Im Säliquartier sollen Barrieren für unliebsame Besucher errichtet werden

Bruno Kissling

Keine Verbotstafel kann ihn stoppen, den Schleichverkehr.

Bruno Kissling

Sperren auf der Reiser- und Riggenbachstrasse sollen den Schleichverkehr im Quartier rechts der Aare minimieren. Nicht nur das Stadtrat, sondern auch das Parlament will den Fluchtverkehr nun bekämpfen.

Es scheint, als wäre die Dringliche Motion von Ursula Rüegg (SVP) so etwas wie der endgültige Startschuss in eine Ära mit weniger Fluchtverkehr im Säliquartier. Jedenfalls hört sich die Antwort des Oltner Stadtrates so an. Dieser bestätigt darin die Wahrnehmung der Anrainer, die von einer grossen Zunahme des Durchgangsverkehrs sprechen.

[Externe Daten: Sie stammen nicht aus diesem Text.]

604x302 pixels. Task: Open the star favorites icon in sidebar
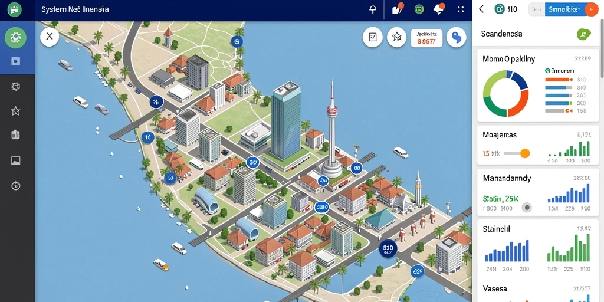point(15,111)
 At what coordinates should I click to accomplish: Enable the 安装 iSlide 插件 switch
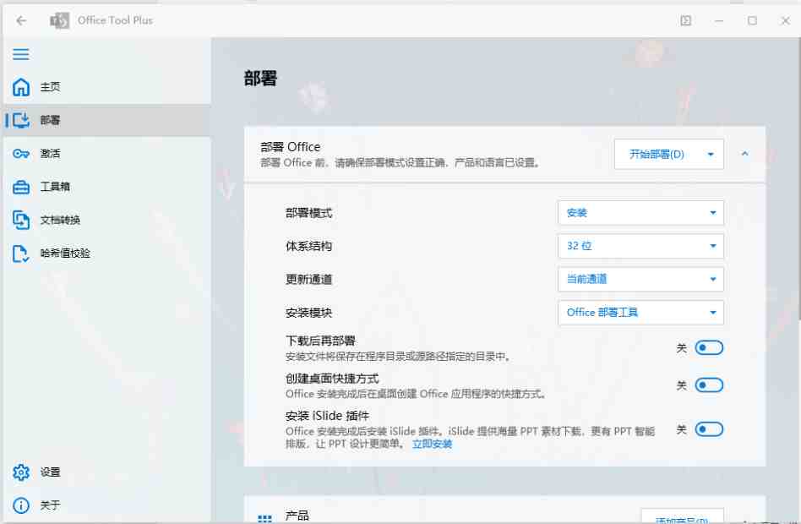click(710, 429)
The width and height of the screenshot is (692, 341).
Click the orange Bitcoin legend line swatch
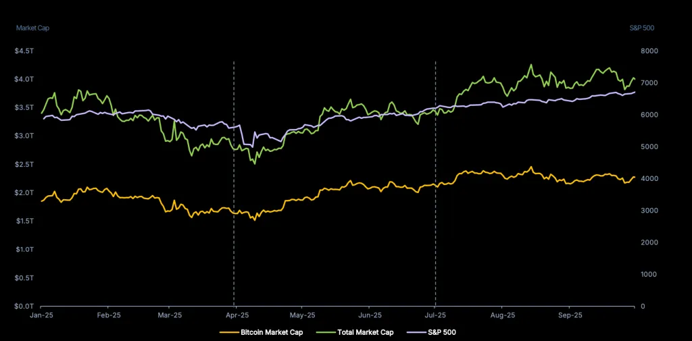(229, 332)
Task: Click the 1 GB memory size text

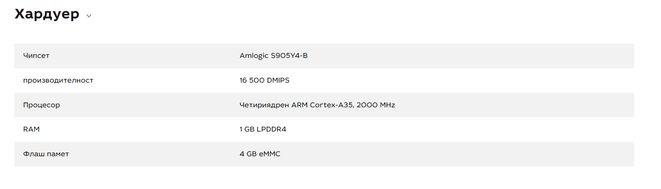Action: [247, 129]
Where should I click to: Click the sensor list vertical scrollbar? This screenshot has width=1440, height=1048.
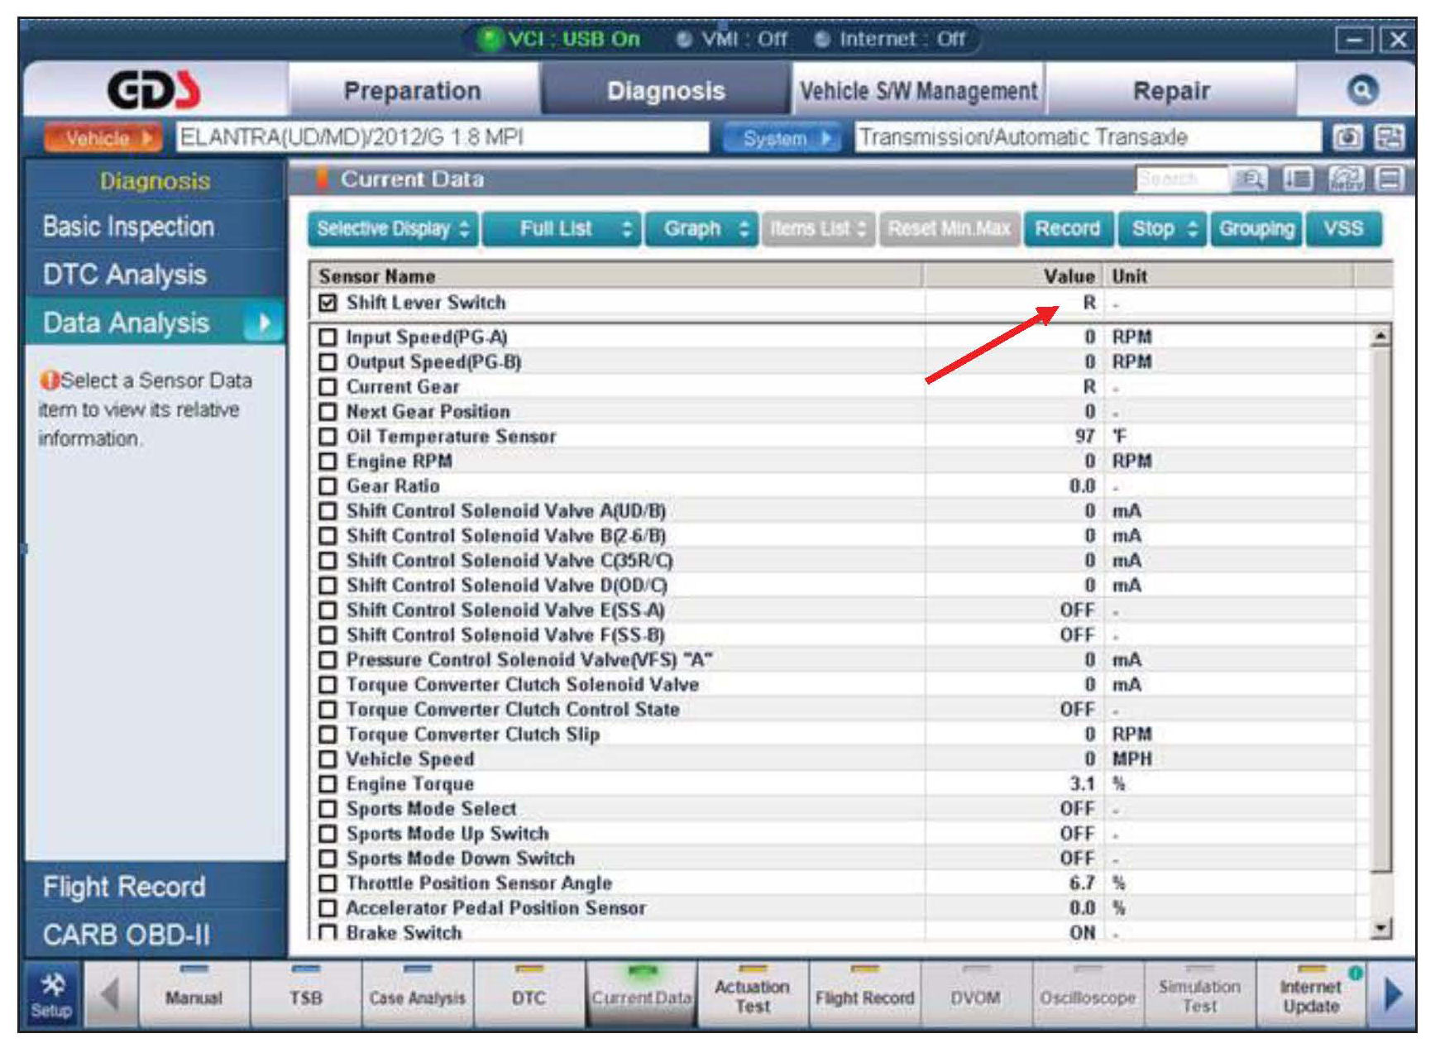[1380, 612]
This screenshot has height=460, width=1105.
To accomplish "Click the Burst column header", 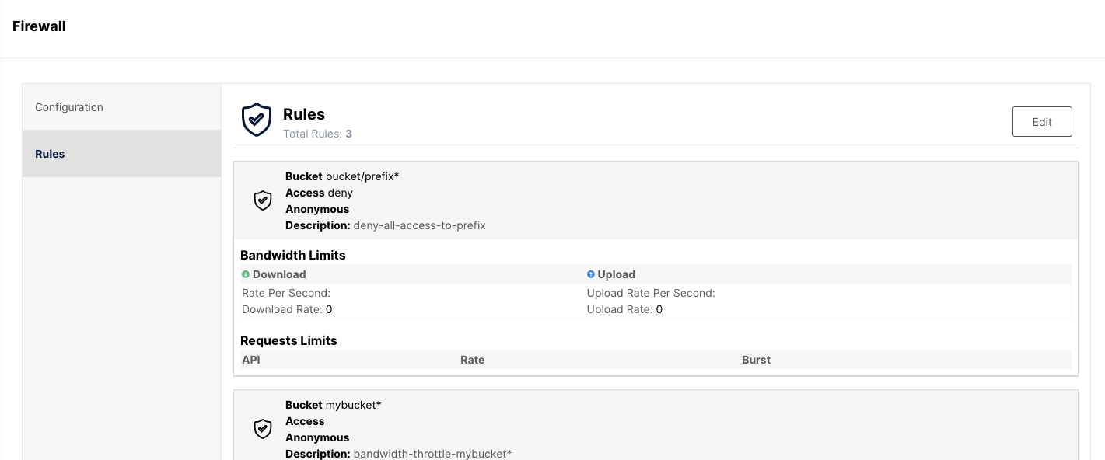I will (x=756, y=360).
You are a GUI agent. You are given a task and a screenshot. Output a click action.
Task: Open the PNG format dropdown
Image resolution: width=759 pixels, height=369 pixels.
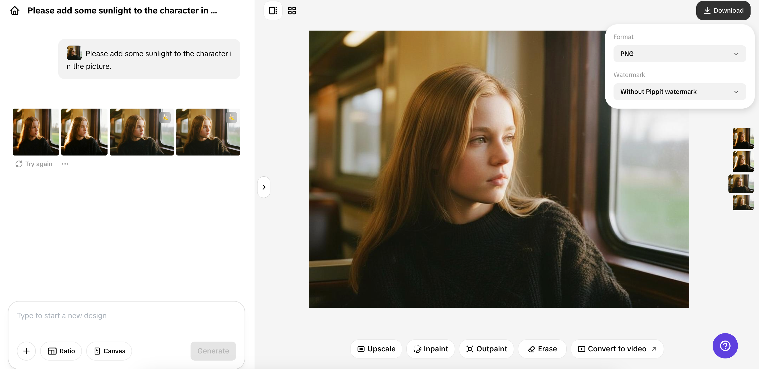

In der Woche der Baustelleneröffnung Bahnhofquai Mitte Oktober wies die installierte Verkehrszählung eine Zunahme von 70 Prozent aus, in der folgenden Woche kamen weitere 5 Prozent dazu. In seiner Lagebeurteilung hält der Stadtrat fest: «Die gemessene deutliche Verkehrszunahme auf der Reiserstrasse lässt sich auf zwei Ursachen zurückführen: einerseits Fahrten von Automobilistinnen und Automobilisten, welche auf der Postkreuzung von Norden her Richtung Dulliken abbiegen müssen und dann verbotenerweise via Riggenbachstrasse den Weg durchs Quartier Richtung Aarburg suchen.» Andererseits würden Navigationsgeräte ihre Nutzer auf die Kurzstrecke via Wilerweg/Reiserstrasse leiten.

Verkehr nimmt in beide Richtungen zu

Überraschend für den Stadtrat ist die Feststellung, dass der Verkehr in beiden Richtungen auf der Achse Sälistrasse/Gartenstrasse/Feldstrasse zunimmt, «obwohl es derzeit keine objektiven Gründe für die Umfahrung des Postplatzes durchs Säliquartier gibt.» Denn die Kantonsstrasse in Richtung Süd-Ost und Ost-Süd wird durch die Baustelle Bahnhofquai gar nicht tangiert.

In seiner Antwort führt der Stadtrat unter anderem einen Massnahmenkatalog auf. Dessen einzelne Elemente finden in der öffentlichen Diskussion immer wieder als mögliche Gegenmassnahmen Erwähnung. Der Stadtrat aber bezeichnet diese als «nicht zielführend».

Darunter befindet sich etwa die flächendeckende Einführung von Tempo 20, die Kameraüberwachung zur Durchfahrtskontrolle, die Streichung gegenseitiger Durchfahrtsrechte für Bewohnende links und rechts des Wilerweges. Ebenfalls für wenig geeignet hält er die Umkehr des Verkehrsregimes Einbahnstrasse im Westen der Reiserstrasse (zwischen Säli- und Riggenbachstrasse).

Barrieren auf Riggenbach- und Reiserstrasse

Prüfenswert dagegen erscheinen der Exekutive die Einführung eines Klebers für Autos von Bewohnenden des Quartier. Dies erleichtere Kontrollen und fördere auch die soziale Kontrolle. Als weitere wirksame Steuerungsmöglichkeit sind auch Barrieren denkbar, welche die Durchfahrt für Unberechtigte verhindern. Gedacht wird an eine solche für die Riggenbachstrasse, Höhe Kindergarten, für den Umfahrungsverkehr Postkreuzung Richtung Aarburg; in Ergänzung dazu eine Barriere auf der Reiserstrasse zwischen Wilerweg und Maria-Felchlin-Platz für die Unterbrechung der Fahrt auf der ganzen Reiserstrasse.

Viele der Massnahmen sollen in einem befristeten Versuchsbetrieb getestet werden, informiert der Stadtrat weiter. Dabei stützt er sich auf die Bereitschaft der Quartierbewohner, die Versuche auch zuzulassen. Die Massnahmen würden etwa mit Polizei, dem Busbetrieb Olten Gösgen Gäu und dem Amt für Verkehr und Tiefbau in naher Zukunft erörtert. Mehrere Tausend Fahrzeug täglich würden bei der Umsetzung jedenfalls zurück auf die Hauptverkehrsachsen verlagert.